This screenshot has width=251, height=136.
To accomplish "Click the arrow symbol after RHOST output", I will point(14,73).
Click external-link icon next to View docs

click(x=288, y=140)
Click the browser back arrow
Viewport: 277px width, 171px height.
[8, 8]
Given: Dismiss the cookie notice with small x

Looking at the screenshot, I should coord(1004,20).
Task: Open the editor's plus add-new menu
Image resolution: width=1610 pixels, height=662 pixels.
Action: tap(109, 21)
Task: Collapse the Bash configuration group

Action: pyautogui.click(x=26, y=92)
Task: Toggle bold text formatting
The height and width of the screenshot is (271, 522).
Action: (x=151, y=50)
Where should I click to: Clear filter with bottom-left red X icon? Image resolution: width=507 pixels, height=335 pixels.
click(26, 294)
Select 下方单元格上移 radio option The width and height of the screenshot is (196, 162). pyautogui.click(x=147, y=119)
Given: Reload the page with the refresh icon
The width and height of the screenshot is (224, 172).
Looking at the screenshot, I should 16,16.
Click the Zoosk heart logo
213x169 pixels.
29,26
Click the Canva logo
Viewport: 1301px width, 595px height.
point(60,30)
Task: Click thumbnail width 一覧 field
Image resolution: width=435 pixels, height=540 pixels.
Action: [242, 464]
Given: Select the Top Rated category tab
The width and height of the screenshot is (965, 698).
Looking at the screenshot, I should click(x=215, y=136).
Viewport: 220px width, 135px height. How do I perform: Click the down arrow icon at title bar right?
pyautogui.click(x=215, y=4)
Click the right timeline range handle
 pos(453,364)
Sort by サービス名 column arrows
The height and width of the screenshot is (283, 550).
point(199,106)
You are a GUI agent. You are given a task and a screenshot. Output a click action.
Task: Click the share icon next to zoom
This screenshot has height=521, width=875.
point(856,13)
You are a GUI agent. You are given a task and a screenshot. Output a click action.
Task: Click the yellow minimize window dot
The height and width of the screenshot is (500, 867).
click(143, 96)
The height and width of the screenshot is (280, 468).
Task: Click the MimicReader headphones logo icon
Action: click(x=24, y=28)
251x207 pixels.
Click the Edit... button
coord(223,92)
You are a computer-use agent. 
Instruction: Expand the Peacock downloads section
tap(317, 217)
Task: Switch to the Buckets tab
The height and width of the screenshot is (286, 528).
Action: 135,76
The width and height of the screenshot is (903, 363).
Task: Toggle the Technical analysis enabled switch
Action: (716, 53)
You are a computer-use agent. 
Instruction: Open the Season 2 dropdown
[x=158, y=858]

•••••

Start at the first line of the entries above and copy them out word for word, stopping after the line that contains "Action: (x=151, y=50)".

■ **The output**
This screenshot has width=251, height=136.
To accomplish "Click the arrow symbol after RHOST output", I will point(14,73).
Click external-link icon next to View docs

click(x=288, y=140)
Click the browser back arrow
Viewport: 277px width, 171px height.
[8, 8]
Given: Dismiss the cookie notice with small x

Looking at the screenshot, I should coord(1004,20).
Task: Open the editor's plus add-new menu
Image resolution: width=1610 pixels, height=662 pixels.
Action: tap(109, 21)
Task: Collapse the Bash configuration group

Action: pyautogui.click(x=26, y=92)
Task: Toggle bold text formatting
The height and width of the screenshot is (271, 522).
Action: (x=151, y=50)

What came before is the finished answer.